そこへ、泥棒の器具を調達する便利屋のシリアンがやって来て、モーリスの友人のジャンもやって来る。モーリスはレミーという相棒とこれから強盗をしようとしていた。
ところが、シリアンはモーリスたちが出た後、テレーズのところを訪ね、どこに強盗に入るか聞き出し、警察の友人に密告する。シリアンは警察の犬だった。そして駆けつけた警部はモーリスたちを追い詰める中で撃たれて死んでしまい、モーリスの相棒のレミも撃たれる。
しかし、テレーズも殺され、モーリスは捕まるも獄中で自分に黒い手が迫っているのを知る。実はテレーズこそがいぬで、ジルベールを殺したのはヌテシオという男になるようにシリアンは画策する。そのヌテシオの情婦はシリアンの元恋人で、シリアンはフェビアンヌとよりを戻す。
シリアンはモーリスを助けるためにテレーズに強盗先を聞き出したが時すでに遅く、傷ついたモーリスを助けたのだ。
そんなことと知らないモーリスはシリアンがいぬだと信じ込み、獄中で同房の男にシリアンが田舎に帰ったら殺すように頼んでいた。

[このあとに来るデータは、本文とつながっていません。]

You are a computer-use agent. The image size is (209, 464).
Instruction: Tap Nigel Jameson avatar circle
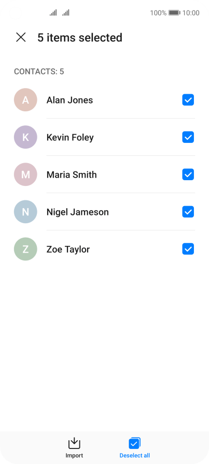pos(25,212)
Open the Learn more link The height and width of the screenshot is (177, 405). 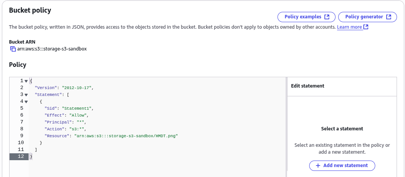click(349, 27)
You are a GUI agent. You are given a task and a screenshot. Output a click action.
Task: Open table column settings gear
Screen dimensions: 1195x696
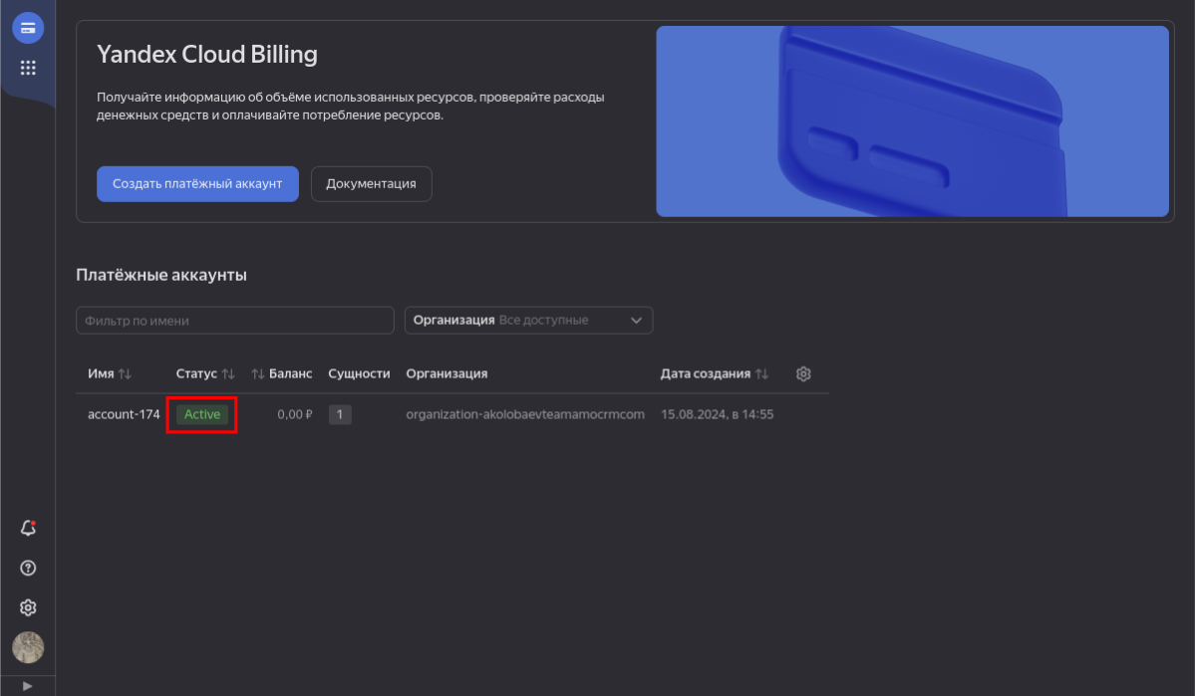click(803, 373)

ところが真相を知ったモーリスはシリアンを追いかけるが、誤って抜いてしまい、自分が先に田舎の家に駆けつけ間違えて殺される。そこへシリアンがやって来るが、モーリスの最後の一言で衝立に隠れている男をシリアンが撃ち殺す。しかし虫の息の男が最後にシリアンを撃つ。
と、真相が複雑すぎてやや混乱しないわけではないものの、二転三転する絶妙の展開が見事で、クライマックスはあいた口が塞がらなかった。全く見事な作品である。これぞ、メルビルの真骨頂かと思える傑作でした。